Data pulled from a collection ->
::::::

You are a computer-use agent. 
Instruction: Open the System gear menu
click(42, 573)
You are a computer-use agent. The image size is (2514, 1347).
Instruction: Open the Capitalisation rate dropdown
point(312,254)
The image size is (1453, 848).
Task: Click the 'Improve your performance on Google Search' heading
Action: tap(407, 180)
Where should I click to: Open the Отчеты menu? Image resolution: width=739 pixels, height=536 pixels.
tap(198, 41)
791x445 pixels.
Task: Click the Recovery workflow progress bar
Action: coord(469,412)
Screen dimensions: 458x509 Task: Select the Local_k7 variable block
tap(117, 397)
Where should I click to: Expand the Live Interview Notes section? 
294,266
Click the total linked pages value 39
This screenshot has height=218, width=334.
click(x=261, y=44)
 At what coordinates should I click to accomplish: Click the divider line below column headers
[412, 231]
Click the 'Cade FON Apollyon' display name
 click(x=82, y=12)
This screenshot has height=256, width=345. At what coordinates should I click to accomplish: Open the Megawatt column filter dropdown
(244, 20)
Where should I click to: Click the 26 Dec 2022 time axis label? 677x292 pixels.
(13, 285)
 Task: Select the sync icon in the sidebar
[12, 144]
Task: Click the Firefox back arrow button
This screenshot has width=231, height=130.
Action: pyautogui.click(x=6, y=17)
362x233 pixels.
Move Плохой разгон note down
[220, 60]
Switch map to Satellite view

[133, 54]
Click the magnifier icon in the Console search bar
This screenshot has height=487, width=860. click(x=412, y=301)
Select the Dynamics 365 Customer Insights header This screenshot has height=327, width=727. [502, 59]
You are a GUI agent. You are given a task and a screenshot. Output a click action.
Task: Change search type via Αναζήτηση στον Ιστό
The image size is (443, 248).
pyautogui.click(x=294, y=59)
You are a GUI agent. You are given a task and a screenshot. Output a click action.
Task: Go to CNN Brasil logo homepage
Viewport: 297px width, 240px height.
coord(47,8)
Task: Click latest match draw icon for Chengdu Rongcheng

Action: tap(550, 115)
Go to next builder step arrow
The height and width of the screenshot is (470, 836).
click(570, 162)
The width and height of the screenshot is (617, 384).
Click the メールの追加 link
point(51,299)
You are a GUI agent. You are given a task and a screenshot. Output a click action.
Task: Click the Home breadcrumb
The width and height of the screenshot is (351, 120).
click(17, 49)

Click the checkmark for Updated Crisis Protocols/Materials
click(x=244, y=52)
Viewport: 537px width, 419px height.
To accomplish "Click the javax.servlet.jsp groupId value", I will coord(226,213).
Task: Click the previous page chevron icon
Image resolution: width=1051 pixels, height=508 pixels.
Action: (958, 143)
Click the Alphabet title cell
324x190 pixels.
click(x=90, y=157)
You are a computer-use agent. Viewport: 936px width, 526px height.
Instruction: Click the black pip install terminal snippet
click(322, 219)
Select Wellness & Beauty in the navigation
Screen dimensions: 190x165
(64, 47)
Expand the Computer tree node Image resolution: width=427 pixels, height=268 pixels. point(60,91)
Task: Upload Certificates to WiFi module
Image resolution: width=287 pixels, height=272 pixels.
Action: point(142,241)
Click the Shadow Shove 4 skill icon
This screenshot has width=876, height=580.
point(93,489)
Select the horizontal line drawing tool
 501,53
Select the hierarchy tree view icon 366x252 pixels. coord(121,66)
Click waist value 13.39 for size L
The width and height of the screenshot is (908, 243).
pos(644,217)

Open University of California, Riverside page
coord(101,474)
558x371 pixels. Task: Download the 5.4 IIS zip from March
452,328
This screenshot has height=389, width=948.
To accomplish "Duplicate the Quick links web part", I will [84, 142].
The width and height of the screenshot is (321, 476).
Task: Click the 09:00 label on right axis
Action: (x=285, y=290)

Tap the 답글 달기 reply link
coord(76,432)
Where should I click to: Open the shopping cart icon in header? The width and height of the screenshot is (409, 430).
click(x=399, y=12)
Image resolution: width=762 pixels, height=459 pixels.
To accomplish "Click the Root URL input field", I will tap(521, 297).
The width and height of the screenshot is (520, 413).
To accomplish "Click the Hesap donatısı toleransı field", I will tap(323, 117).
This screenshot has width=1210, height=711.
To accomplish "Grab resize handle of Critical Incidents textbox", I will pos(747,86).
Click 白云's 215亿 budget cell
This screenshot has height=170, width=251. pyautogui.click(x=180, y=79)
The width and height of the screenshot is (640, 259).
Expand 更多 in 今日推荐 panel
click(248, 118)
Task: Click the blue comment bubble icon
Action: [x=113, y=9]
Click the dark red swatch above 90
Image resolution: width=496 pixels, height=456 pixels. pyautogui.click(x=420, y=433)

::::::

Output the part of the records above that starts with the line containing "Where should I click to: Click" and ends with the line containing "coord(47,8)" as a Markdown table with the columns Row and Line, numbering each line and skipping blank ones.

| Row | Line |
|---|---|
| 1 | Where should I click to: Click the 26 Dec 2022 time axis label? 677x292 pixels. |
| 2 | (13, 285) |
| 3 |  Task: Select the sync icon in the sidebar |
| 4 | [12, 144] |
| 5 | Task: Click the Firefox back arrow button |
| 6 | This screenshot has width=231, height=130. |
| 7 | Action: pyautogui.click(x=6, y=17) |
| 8 | 362x233 pixels. |
| 9 | Move Плохой разгон note down |
| 10 | [220, 60] |
| 11 | Switch map to Satellite view |
| 12 | [133, 54] |
| 13 | Click the magnifier icon in the Console search bar |
| 14 | This screenshot has height=487, width=860. click(x=412, y=301) |
| 15 | Select the Dynamics 365 Customer Insights header This screenshot has height=327, width=727. [502, 59] |
| 16 | You are a GUI agent. You are given a task and a screenshot. Output a click action. |
| 17 | Task: Change search type via Αναζήτηση στον Ιστό |
| 18 | The image size is (443, 248). |
| 19 | pyautogui.click(x=294, y=59) |
| 20 | You are a GUI agent. You are given a task and a screenshot. Output a click action. |
| 21 | Task: Go to CNN Brasil logo homepage |
| 22 | Viewport: 297px width, 240px height. |
| 23 | coord(47,8) |